“‘How unjust we are! We are jealous of and we hate such and such a one whom we believe happy, who would often give something over, to be in the place of the pedestrian who detests him because of his carrosse. I, for example: could anything be worse than my actual situation? But I am something like the cousin of Héloise, I have done my best to cry; the laugh has to escape from some corner. This is what makes me gentle with you. My philosophy is, to be, if I can, contented with myself and to let the rest go as it pleases God.’

“And at the end, after the honey comes the sting. ‘Pardon, Monsieur, if I have not replied by an express writing to you alone, to answer all the injuries of your memoir, pardon, if, seeing you measure in my heart the somber depths of hell, and, hearing you cry, “Tu dors, Jupiter; à quoi te sert donc ta foudre?” I have replied lightly to so much bombast. Pardon, you were a school boy, no doubt, and you remember that the best blown up balloon needs only the stick of a pin.’”

But it is impossible without becoming wearisome to draw forth all the characters and to allow them to pass in review. Let us turn our attention for a few moments to the sublime invocation of the fourth memoir, and with it a few observations of M. de Sainte-Beuve, taken from his admirable criticism of the memoirs of Beaumarchais in his famous “Causeries de Lundi.”

In this invocation the orator supposes himself to be speaking with God, “that Beneficent Being who watches over all.” The Supreme Being deigns to speak even to him, saying, “I am He who is all. Without me thou didst not exist. I gave

thee thy body, healthy and strong, I placed in it the most active of souls. Thou knowest the profusion with which I have poured sensibility into thy heart, and gaiety into thy character; but, filled as I see thee with the happiness of thinking, of feeling, thou wouldst be too happy if some sorrow did not balance the state of thy fortune, therefore I will overwhelm thee with calamities without number, thou shalt be torn by a thousand enemies, deprived of liberty, of thy property, accused of rapine, of forgery, of imposture, of corruption, of calumny, groaning under the opprobrium of a criminal lawsuit, attacked upon every point of thy existence by absurd, ‘they say’ and tossed about to the scrutiny of public opinion....”

Then he prostrates himself before the Supreme Being accepting his whole destiny and saying, “Being of all Beings, I owe to Thee all things, the happiness of existence, of thinking, of feeling. I believe that Thou hast given us the good we enjoy and the evil we suffer in equal measure; I believe that Thy justice has wisely compensated all things for us and that the variety of pains and pleasures, fears and hopes, is the fresh wind which sets the vessel in motion and causes it to advance upon its way....”

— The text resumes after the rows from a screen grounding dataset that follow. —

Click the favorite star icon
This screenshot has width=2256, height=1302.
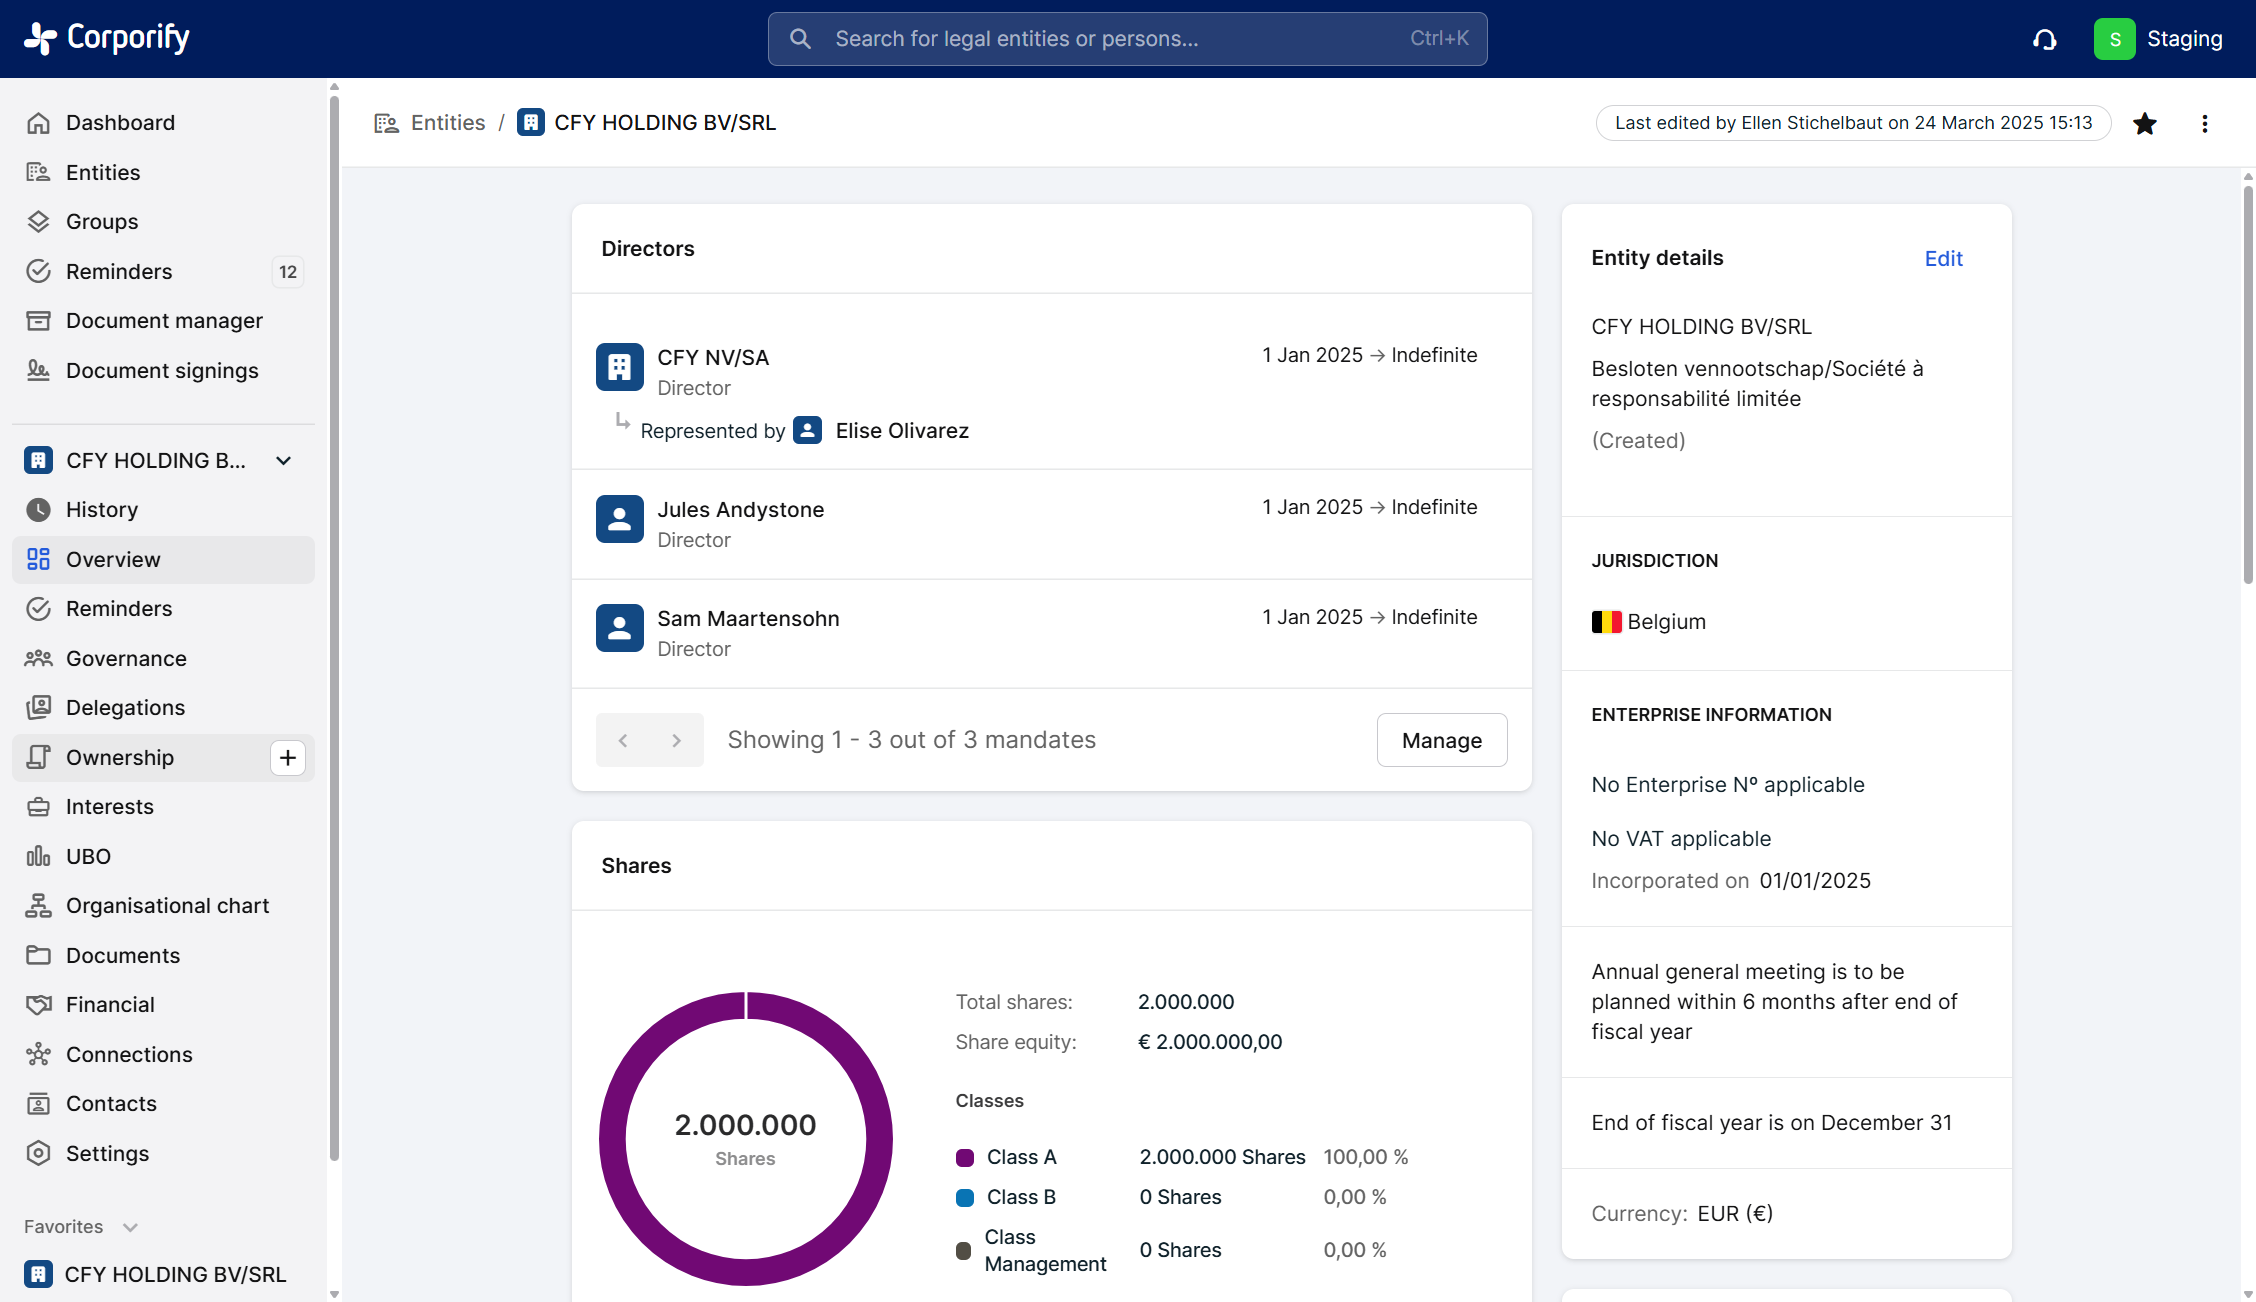pos(2144,123)
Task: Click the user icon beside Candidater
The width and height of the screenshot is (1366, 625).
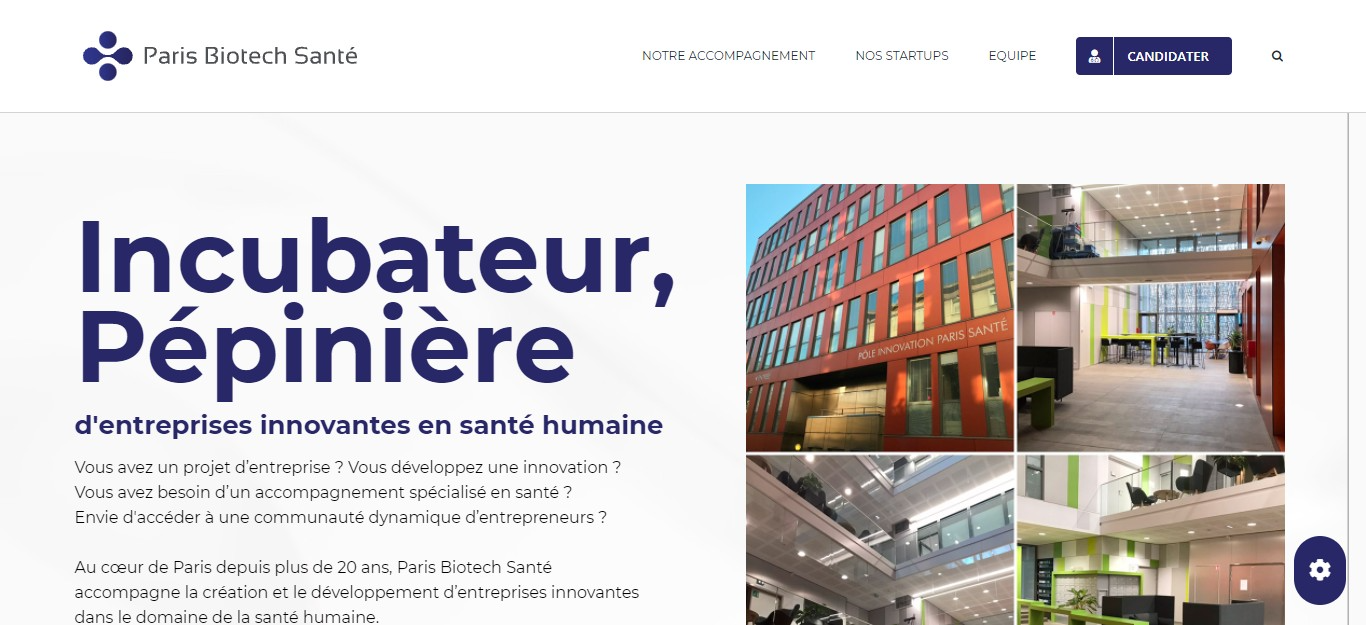Action: tap(1094, 56)
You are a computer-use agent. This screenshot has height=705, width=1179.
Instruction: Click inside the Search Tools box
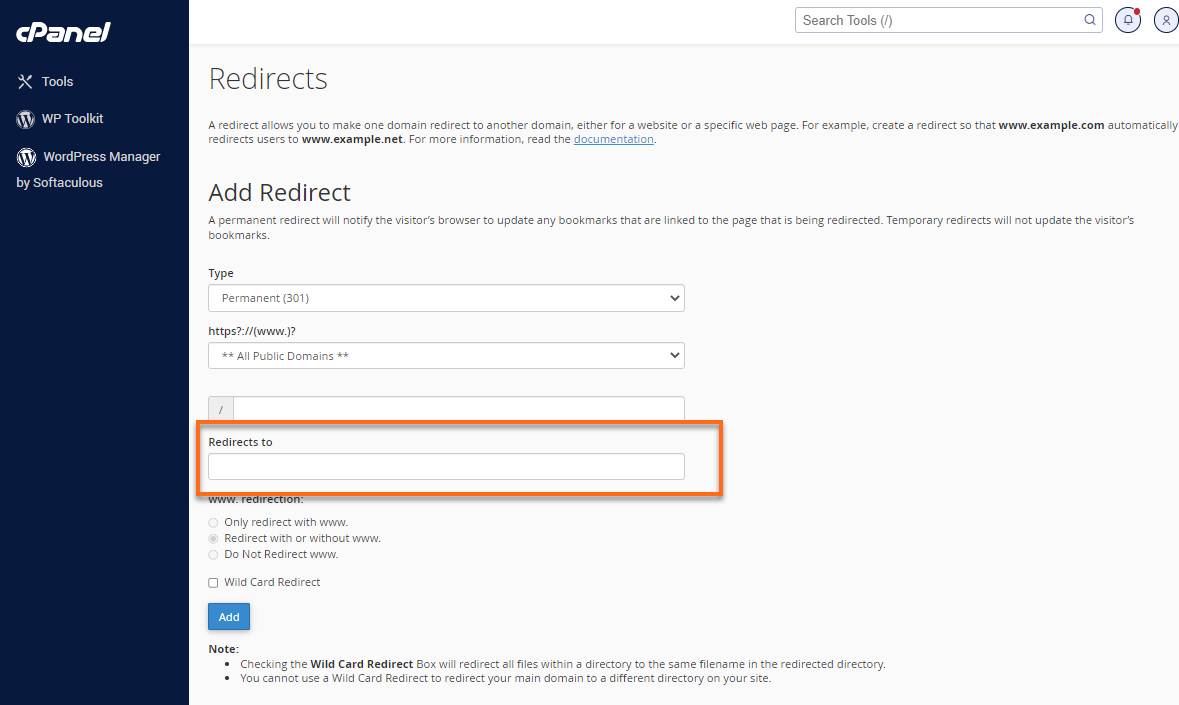coord(930,19)
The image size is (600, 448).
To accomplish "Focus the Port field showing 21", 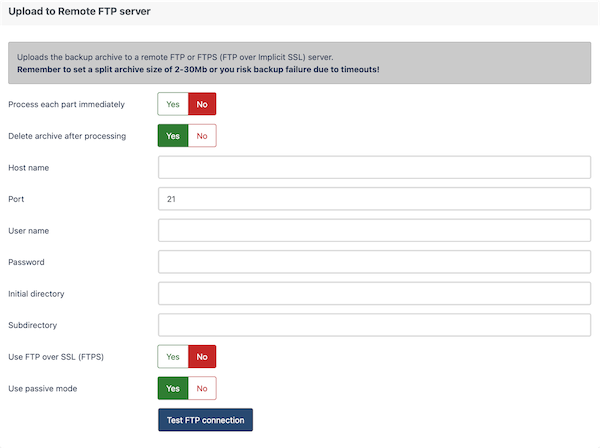I will click(374, 199).
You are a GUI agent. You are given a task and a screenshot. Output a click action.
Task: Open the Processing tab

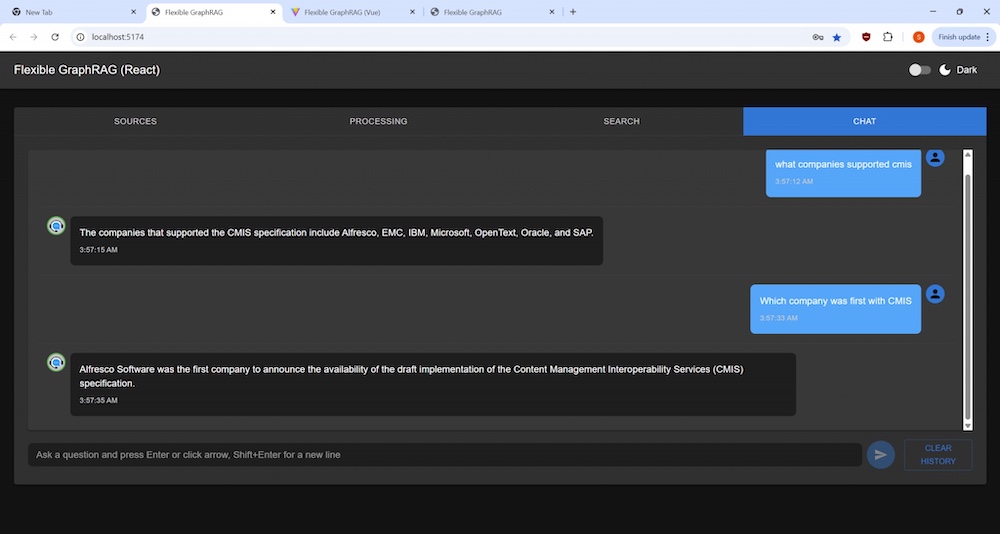(x=378, y=121)
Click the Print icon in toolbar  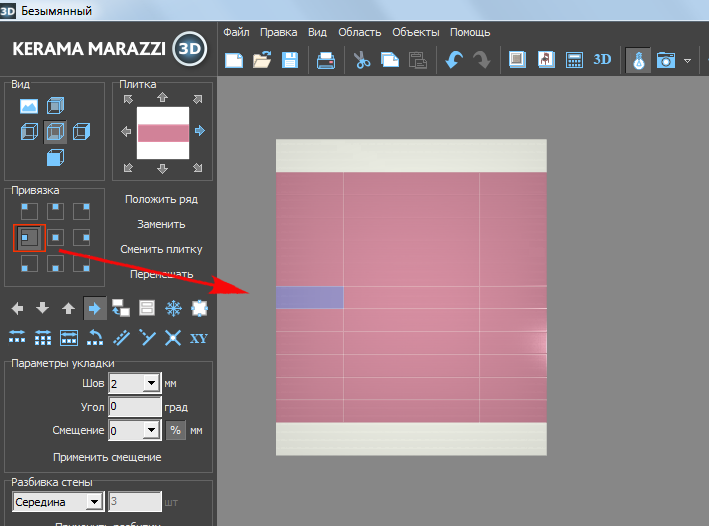[327, 60]
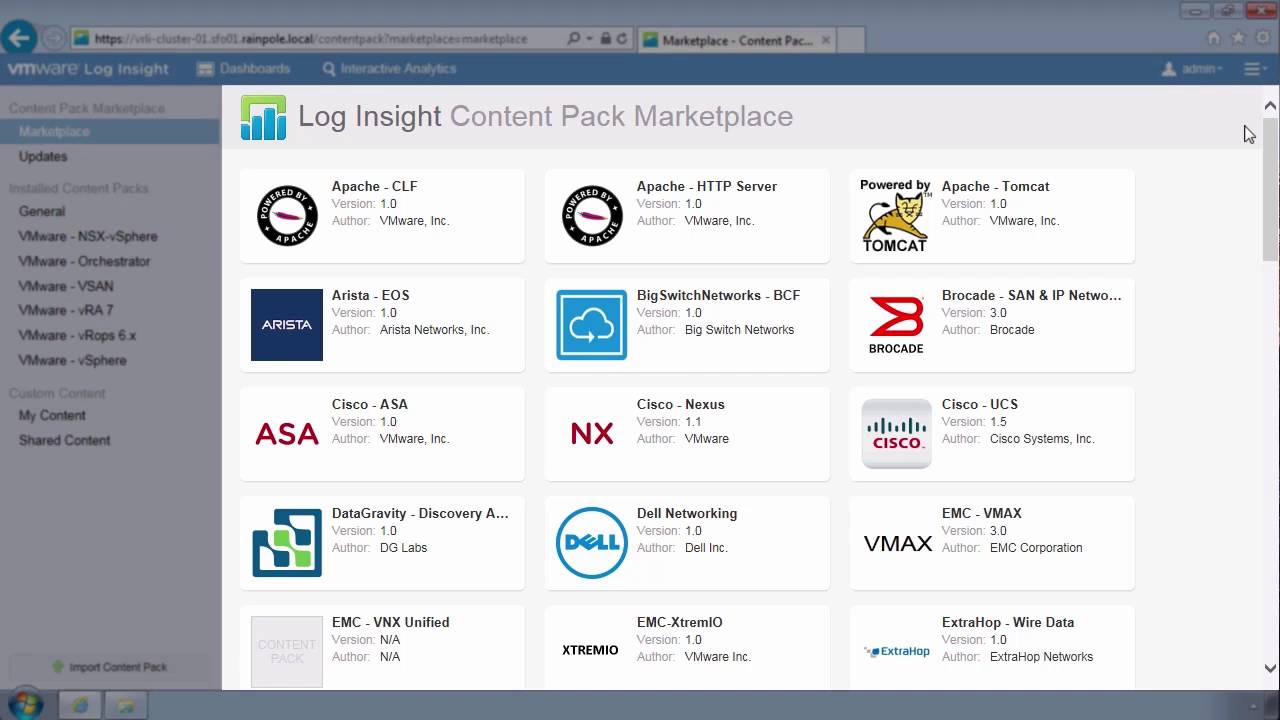Select the EMC VMAX content pack
1280x720 pixels.
(x=992, y=543)
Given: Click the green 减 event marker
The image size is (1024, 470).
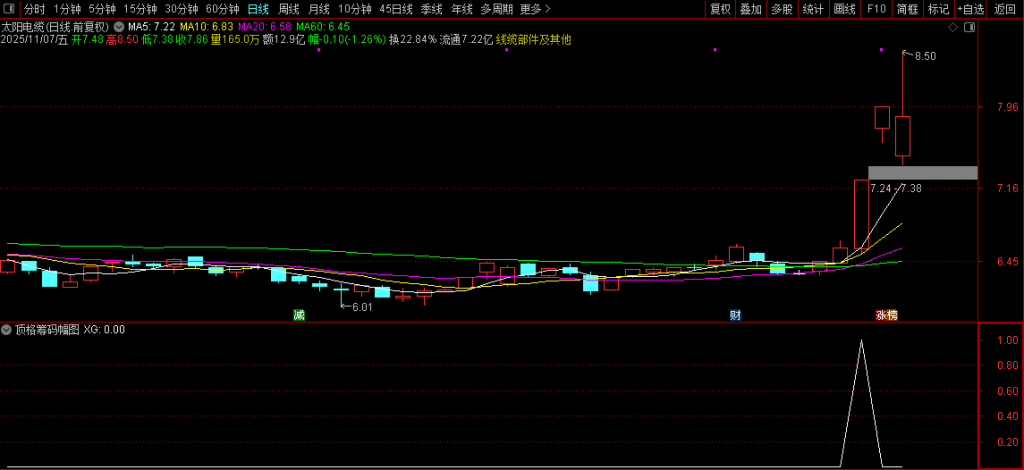Looking at the screenshot, I should pos(298,315).
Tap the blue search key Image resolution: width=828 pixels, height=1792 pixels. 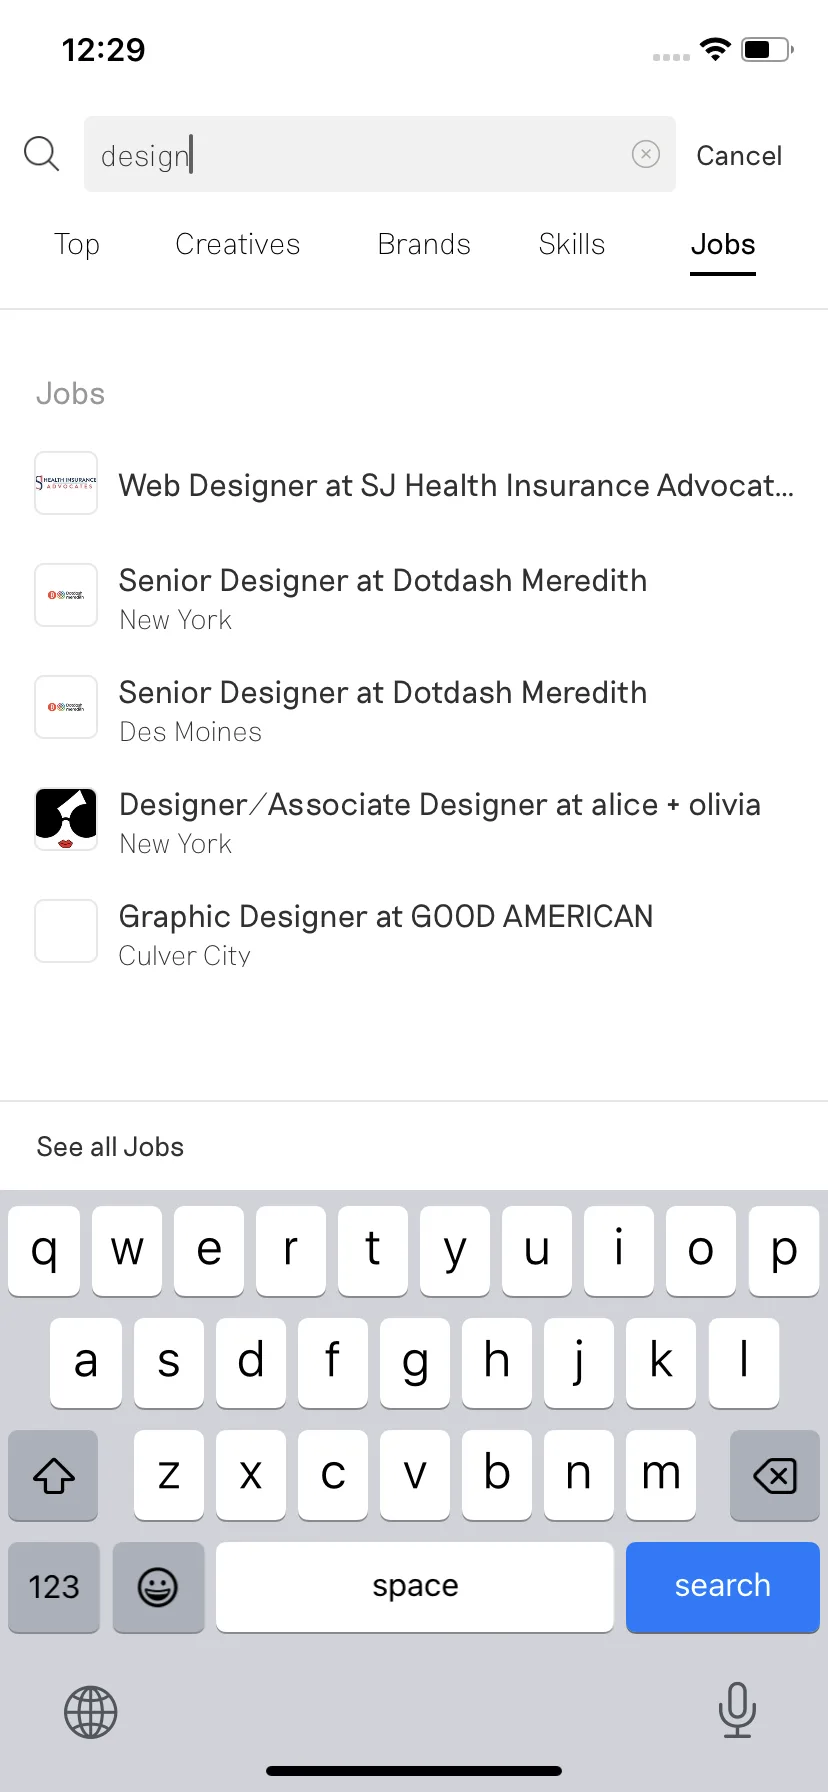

In relation to the above Sainte-Beuve says: “I have wished to cite this fresh and happy image which impresses us like a morning breeze, which in spite of everything reached him across the bars of his prison. This was the true Beaumarchais, truer than he ever painted himself elsewhere.

“In his invocation he continues to address himself humbly to the Supreme Being, begging, since he must have enemies that they be given him according to his choice, with the faults, the stupid and base animosities which he designates, and then with admirable art and vivifying brush, he sketches one after another all his adversaries, giving them an unmistakable

resemblance. ‘If,’ he says, ‘my misfortune must begin by an unforeseen attack by a greedy legatee, for a just debt, for an act founded on the reciprocal esteem and the equity of the contracting parties, accord me for adversary, a man, miserly, unjust and known so to be’—and he designates the Comte de la Blache so vividly that every one has named him already. It is the same for the counsellor Goëzman, for his wife, and for their acolytes, but here his ardent spirit outstrips its bounds, it can no longer be contained—at the end of each secondary portrait the name escapes of itself and this name is an additional comic touch, ‘Supreme Goodness—Give me Marin! Give me Bertrand! Give me Baculard!’

“The whole idea,” says Sainte-Beuve, “the manner of its conception and execution, with so much breadth, superiority of gaiety and irony, all with one stroke, one breath, composes one of the most admirable pieces of eloquence which our oratorical literature can offer.”